# Hypo with Blizzard



## Shiraz (Oct 26, 2008)

I've got a male hypo which I've bred with a high yellow to give a high yellow and a hypo. I'm looking to get e female blizzard as always wanted one and was wondering what hatchlings I'd get from mating the blizzard with the hypo.


----------



## MrMike (Jun 28, 2008)

You will get Hypos and normals (high yellow) het for Blizzard.


----------



## Shiraz (Oct 26, 2008)

What do you mean by het for blizzard as still learning about the different types of leo.


----------



## MrMike (Jun 28, 2008)

Meaning the Leo will only carry one copy (heterozygous) of the Blizzard mutation. As Blizzard is a recessive mutation, it must carry two copies (homozygous) for it to be visually a blizzard. This means both parents Leos must pass on a copy of the blizzard gene.
As only one parent is carrying the blizzard mutation, and is homozygous, all offspring will be heterozygous (het) for blizzard.

Get it? I know it can be a bit overwhelming when you first learn this stuff.


----------



## Shiraz (Oct 26, 2008)

Criky that does sound confussing but in a way it makes kinda sense. Do you have any pics of the sort of het blizzard I could expect please.


----------



## MrMike (Jun 28, 2008)

As blizzard is recessive, the het form is not visual. Generally speaking, you cannot tell a recessive het from a non het.

The stickies on the top of this section are an excellent start to learning genetics, also this link....

Articles

.... is an excellent intro into genetics. Read these, if you have any questions feel free to post them.

The above can explain the concepts much better than I can in a short post


----------



## Shiraz (Oct 26, 2008)

Thanks for that and will have a good read off that tonight. Also is it best not to breed 2 leos from the same family together as heard some people say this is ok which I find suprising.


----------



## MrMike (Jun 28, 2008)

In our culture, we believe it to be immoral yes.
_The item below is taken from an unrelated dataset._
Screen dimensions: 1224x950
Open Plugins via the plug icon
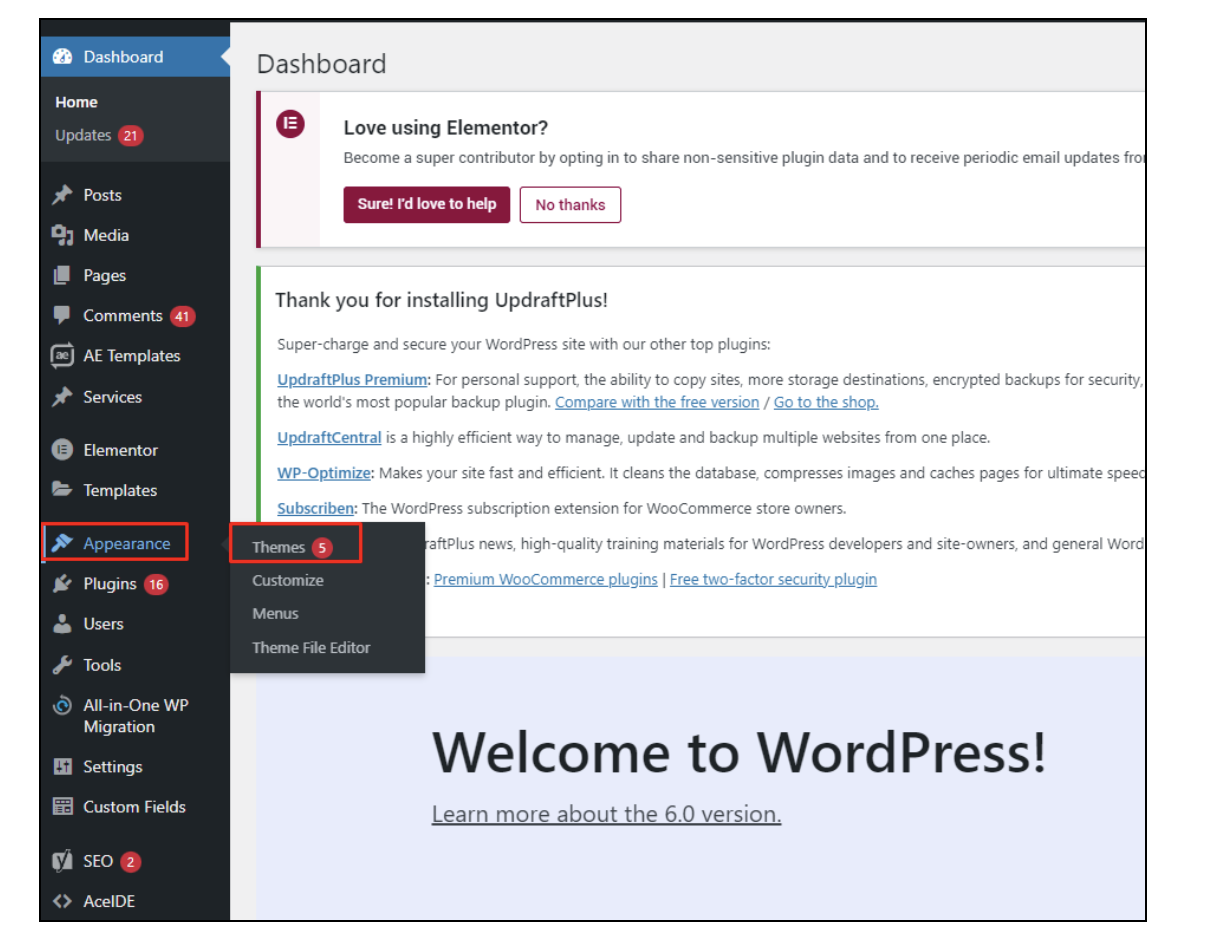(x=61, y=584)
Read this thread....

http://www.reptileforums.co.uk/lizards/174682-inbreeding-depression-facts.html


----------



## sam12345 (Dec 28, 2007)

As mike has said generally you can't visually tell if a gecko is het for a ressesive trait, but with geckos that are het for patternless and blizzard it is commonly seen that these geckos are more heavily speckled.
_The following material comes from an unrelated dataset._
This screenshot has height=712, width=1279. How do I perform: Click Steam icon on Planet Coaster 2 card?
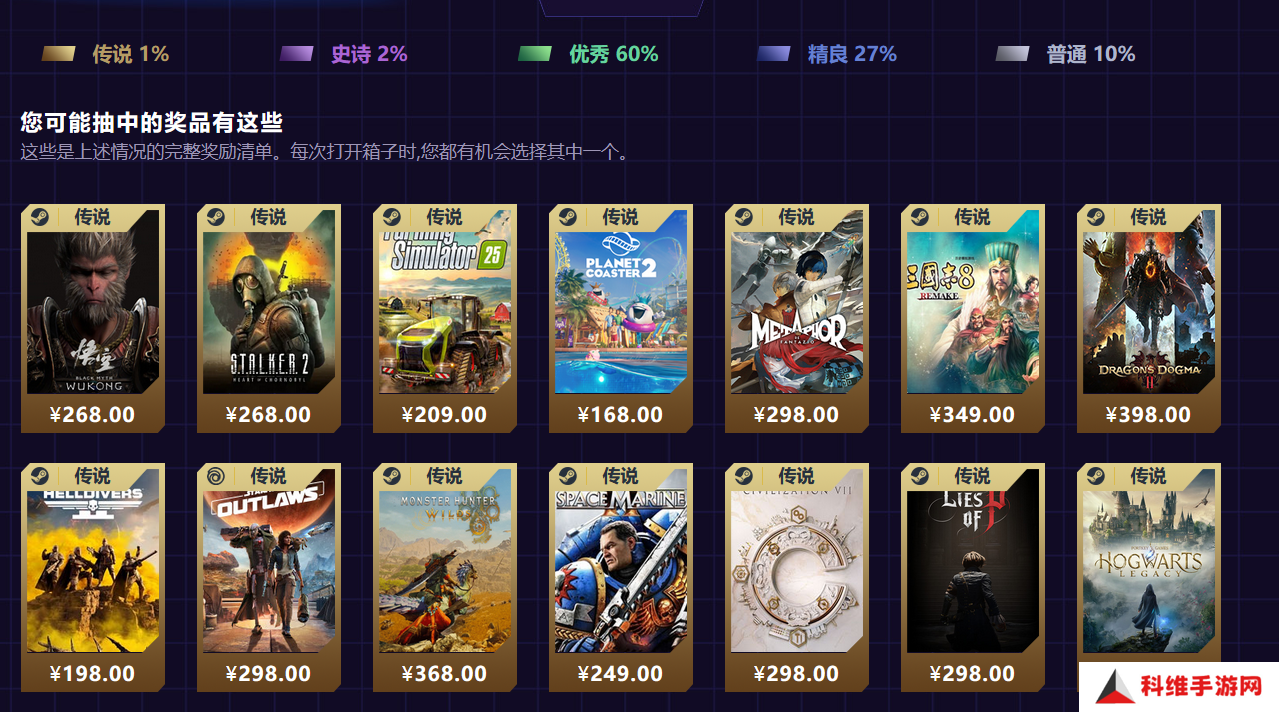coord(567,216)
This is not a rule though and in some cases you may not find this fits.


----------



## Shiraz (Oct 26, 2008)

This is all great info thanks and hope to get my new blizzard at the weekend.


----------



## MrMike (Jun 28, 2008)

Shiraz said:


> This is all great info thanks and hope to get my new blizzard at the weekend.


good luck, Blizzards are one of my favourite morphs


----------